The present invention is directed toward heat exchangers, and particularly toward vehicle heat exchangers having flat tubes with deformed ends.
Heat exchangers having fins between flat tubes, which tubes are deformed at their ends for connection to headers, are well known in the art.
In some such heat exchangers, the tubes have their ends flared outwardly enabling adjacent tubes to be connected to one another at the ends notwithstanding the fins between the tubes across the length of the tubes. However, particularly when the heat exchanger is used as a radiator for cooling engine coolant, the small diameter of the flat tubes is relatively limited, often in the range of less than 2 mm. In such cases, particularly where the flaring is formed by a cut along the sides of the flat tube, the resulting surfaces along the sides of the tube ends are so small that they can result in unsatisfactory solder (brazed) connections to the sides of the headers or tanks to which they are connected.
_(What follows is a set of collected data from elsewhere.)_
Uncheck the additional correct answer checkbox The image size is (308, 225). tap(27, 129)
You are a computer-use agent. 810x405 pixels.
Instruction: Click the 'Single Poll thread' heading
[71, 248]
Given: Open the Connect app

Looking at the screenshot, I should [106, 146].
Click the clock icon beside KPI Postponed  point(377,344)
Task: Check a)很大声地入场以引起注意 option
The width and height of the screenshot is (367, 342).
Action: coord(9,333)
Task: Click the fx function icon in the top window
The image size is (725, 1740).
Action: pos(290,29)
DE 195 43 986 A1 shows a structure in which the tube ends are flared together with a header secured to the front and back sides of the tube ends. It is apparent from FIGS. 4 and 6 of DE 195 43 986 A1 that the depth or width of the deformed ends of the flat tubes is reduced to the extent that the headers are much narrower than the fin and flat tube heat exchange core. If the tube width were not as sharply reduced, problems with respect to soldering connections would also increasingly occur there. The spacing between the flat tubes and the height of the fins arranged between them would also necessarily be further reduced, which would cause the tube-header or tube tank connections to undesirably constrain the design parameters used for such critical heat exchange components.
Further, especially when the depth of the fin and flat tube heat exchange core must be limited due to space constraints, for example, in the range from 20 to 30 mm, the headers or tanks may also be undesirably narrowed even further, which can lead to undesirable high pressure loss in the coolant.
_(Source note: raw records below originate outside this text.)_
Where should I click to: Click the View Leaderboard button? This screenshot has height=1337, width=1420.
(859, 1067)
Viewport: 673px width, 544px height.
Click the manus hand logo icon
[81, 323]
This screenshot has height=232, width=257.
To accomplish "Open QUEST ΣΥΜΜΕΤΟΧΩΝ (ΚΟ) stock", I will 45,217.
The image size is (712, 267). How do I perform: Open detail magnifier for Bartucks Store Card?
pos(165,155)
The present invention is directed toward overcoming one or more of the problems set forth above.
In one aspect of the present invention, a heat exchanger is provided including a heat exchanger core having a plurality of flat tubes with fins between adjacent tubes, the tubes each having flat side walls connected by front and rear walls defining a flow path, all of the walls extending longitudinally between opposite tube ends with the tube side walls defining a first height. First tube end portions in the tube ends of a plurality of the plurality of flat tubes include flat side walls flared apart to define a second height greater than the first height. Second tube end portions in the tube ends of the plurality of the plurality of flat tubes include a longitudinally extending cut through the front and rear walls with the flat side walls flared apart to define a third height greater than the second height. The side walls of adjacent tubes are secured together at the tube ends, and headers or tanks connect to the tube front and rear walls at the first and second tube end portions whereby the headers or tanks communicate with the tube flow paths.
In one form of this invention, a longitudinally extending portion of at least one of the side walls is connected to the side wall at an end of an adjacent tube.
In another form of this invention, the first tube end portions are produced by a compression and flaring process.
In still another form of this aspect of the invention, the second tube end portions are produced by at least one separation cut and the bending of least one of the side walls of the plurality of the plurality of flat tubes. In this form, the longitudinally extending cuts in the second tube end portions may terminate before the first tube end portions.
In still other forms of this invention, the second tube end portion is symmetric relative to the flat tube or is asymmetric relative to the flat tube.
In yet another form of this aspect of the invention, the longitudinally extending cuts of the second tube end portions are substantially centered between the longitudinally extending tube side walls.
In still other forms, the side walls of adjacent tubes are secured together at the tube ends by solder, and/or the headers are connected to the tube front and rear walls by solder.
In another aspect of the present invention, a heat exchanger such as described is produced with the second tube end portions formed by flaring apart the tube side walls, with the headers secured to the first tube end portions prior to the flaring apart of the tube side walls to form the second tube end portions.
In still another aspect of the present invention, the heat exchanger as described is produced by flaring apart the first and second tube end portions to define a second height greater than the first height, with the front and rear walls of the second tube end portions thereafter longitudinally cut.
In yet another aspect of the present invention, the heat exchanger as described is produced with the first tube end portions being defined by flaring the side walls apart and compressing the front and rear walls together.
According to another aspect of the present invention, the heat exchanger as described is produced with the front and rear walls compressed together an amount substantially the same as the thickness of the tank walls secured thereto, whereby the depth of the core is substantially equal to the depth of the headers.